The beginning of a new year is usually a time when people make resolutions and plans for the year ahead. The turning of the calendar can give one a sense of new beginning, new opportunities, new hopes. I am one such person. I am actually one of those people who not only make New Year’s resolutions – I usually keep them!
Not this year.
Like many people, I have found feelings of optimism hard to come by. Over the last few months I have felt bombarded and overwhelmed by disturbing news: the ongoing presidential impeachment process and the brazen resistance of #45 and his allies; wildfires in California and now Australia; sexual abuse in Hollywood and the Catholic church; migrants kept in cages on our Southern border; and rumblings of war with Iran. Here in Philadelphia, there is asbestos dust in our public schools making kids and teachers sick; real estate speculators gentrifying neighborhoods in the name of “development; homeless families looking for shelter, and a growing inequity between the few haves and the many have-nots.
And every day there seems to be more and more bad news.
We need a change of perspective. In his book Are We Done Fighting author Matthew Legge makes the point that in the short term it is easier to motivate people by threats than by offer of rewards. He goes onto point out that all the brutal dictators in modern history – Hitler, Mussolini, Idi Amin, Stalin – ruled by threat invoking fear that kept people in their place. Even the news media seems to focus on that that will scare us. Turn on any network news program and you will see murders, car crashes, bombs, hate groups and so on. Just once I would love to have a newscast that only showed positive things: a student who worked hard on his science project, a single father who went out of his way to help his daughter get into college, a young man who donated his time work at the animal shelter, and the baseball team that dedicated their season to their former coach with cancer.
It probably won’t happen, but it would be nice. So what do we do?
We must turn to hope. I just shared a list of things that rob our hope, so what I mean by hope? Often, we think of hope as something we passively wait for. However, when I speak of hope, I am thinking of something I actively work toward. When I speak of hope I am speaking of an active verb.
Joanna Macy calls this active hope. She writes “Active Hope is a practice. Like tai chi or gardening, it is something we do rather than have. “ She goes on to identify three steps in this practice of hope. “First we take a clear view of reality; second we identify what we hope for in terms of the directions we’d like things to move in or the values we’d like to see expressed; and third, we take steps to move ourselves or our situation in that direction.” In other words, hope is something we actively pursue regardless of the chaos going around us.
I can’t think of any other way to live in these dark and stormy times. As long as God has given me the strength to move and a sound mind, I will face the reality of our time with a sense of determined active hope. And I will try to surround myself with like-minded people.

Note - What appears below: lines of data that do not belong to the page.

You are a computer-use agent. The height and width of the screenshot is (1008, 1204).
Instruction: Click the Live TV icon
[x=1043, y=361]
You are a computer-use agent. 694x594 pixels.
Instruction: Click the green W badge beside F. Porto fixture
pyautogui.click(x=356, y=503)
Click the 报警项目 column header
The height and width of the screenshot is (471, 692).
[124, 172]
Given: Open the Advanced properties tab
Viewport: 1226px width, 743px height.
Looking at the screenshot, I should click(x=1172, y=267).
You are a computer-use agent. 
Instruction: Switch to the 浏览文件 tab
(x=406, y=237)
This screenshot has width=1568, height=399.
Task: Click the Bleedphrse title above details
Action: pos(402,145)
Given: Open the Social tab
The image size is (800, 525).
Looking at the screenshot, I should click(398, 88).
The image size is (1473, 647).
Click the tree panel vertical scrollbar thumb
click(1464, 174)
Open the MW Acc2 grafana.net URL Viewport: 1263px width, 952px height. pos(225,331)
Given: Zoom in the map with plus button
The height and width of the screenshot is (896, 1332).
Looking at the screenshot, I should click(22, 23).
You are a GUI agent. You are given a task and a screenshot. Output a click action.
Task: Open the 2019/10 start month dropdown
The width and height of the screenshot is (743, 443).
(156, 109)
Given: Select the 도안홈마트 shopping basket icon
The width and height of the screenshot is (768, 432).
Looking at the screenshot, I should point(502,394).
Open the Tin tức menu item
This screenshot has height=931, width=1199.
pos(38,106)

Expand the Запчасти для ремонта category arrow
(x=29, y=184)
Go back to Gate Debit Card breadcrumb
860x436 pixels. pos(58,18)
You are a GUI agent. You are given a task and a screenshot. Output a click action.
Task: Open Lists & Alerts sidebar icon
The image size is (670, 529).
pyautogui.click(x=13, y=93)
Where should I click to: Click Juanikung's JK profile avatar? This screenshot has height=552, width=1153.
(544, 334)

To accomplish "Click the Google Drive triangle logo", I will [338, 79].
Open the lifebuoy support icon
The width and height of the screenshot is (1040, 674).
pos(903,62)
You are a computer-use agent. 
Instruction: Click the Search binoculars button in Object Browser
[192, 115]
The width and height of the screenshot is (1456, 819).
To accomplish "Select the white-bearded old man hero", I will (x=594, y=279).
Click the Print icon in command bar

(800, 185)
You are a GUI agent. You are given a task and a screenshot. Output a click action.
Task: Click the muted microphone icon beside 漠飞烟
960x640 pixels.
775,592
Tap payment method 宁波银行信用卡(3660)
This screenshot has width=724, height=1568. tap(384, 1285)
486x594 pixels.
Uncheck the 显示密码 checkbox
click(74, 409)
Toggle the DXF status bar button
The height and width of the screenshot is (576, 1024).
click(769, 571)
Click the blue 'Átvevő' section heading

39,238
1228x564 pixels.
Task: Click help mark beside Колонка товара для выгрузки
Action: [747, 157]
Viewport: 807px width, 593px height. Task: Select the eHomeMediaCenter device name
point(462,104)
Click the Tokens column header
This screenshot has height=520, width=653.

About two months ago, I began meeting with a group of people living in the Kingsessing neighborhood of West Philadelphia. Kingsessing is a neighborhood quickly being invaded by real estate speculators buying houses on the cheap, and flipping them for three times what they bought them. People are seeing their property taxes go up, and they don’t know if they can stay in their homes. But now, the folks of Kingsessing have come together to push back, to gain back control of the changes that take place in their neighborhood. They are reaching across differences of race, class, age, religion and so on to make Kingsessing their home and not someone else’s profit margin. The group is acting in hope and the feeling is contagious.
As we begin this new year and this new decade, let us do so in hope, active hope, hope that brings dignity, love and life back into our homes, our neighborhoods and our nation.
Sources –
Matthew Legge, –We Are Done Fighting: Building Understanding in a World of Hate and Division (New Society Publishers, 2019).
Joanna Macy & Chris Johnstone – Active Hope: How to Face the Mess We’re in without Going Crazy. (New World Library, 2012).
Thank you Drick! Again, you are spot on. I tend not to make new year resolutions because I don’t like to break promises – probably a flimsy excuse.
As I take strangers into my home in the practice of hope – even though I have not managed to do anything for the immigrants for whom my heart swings between rage at the injustice and broken because we are allowing our power mongers to put Jesus in cages – I can practice hope and model it for my children and our community. In my town, there a substantial number of people who meet in different homes at 5:00 AM on Saturdays to pray in a language I don’t understand and a tradition I don’t practice – I believe that God hears their “petitions” to His throne and our solidarity in prayer is a root from which hope can be practiced.
It is wondrously exciting to share with you that Jessie was finally ordained and is now serving in Norristown – only the God of Creation, also in the practice of hope could make this happen. So it makes sense that the One in whose image we are created is in the practice of hope and calls us to the same. Thank you for all your help in bringing this to pass.
Thank you again for always inspiring us to higher thinking and practices. God bless you my friend.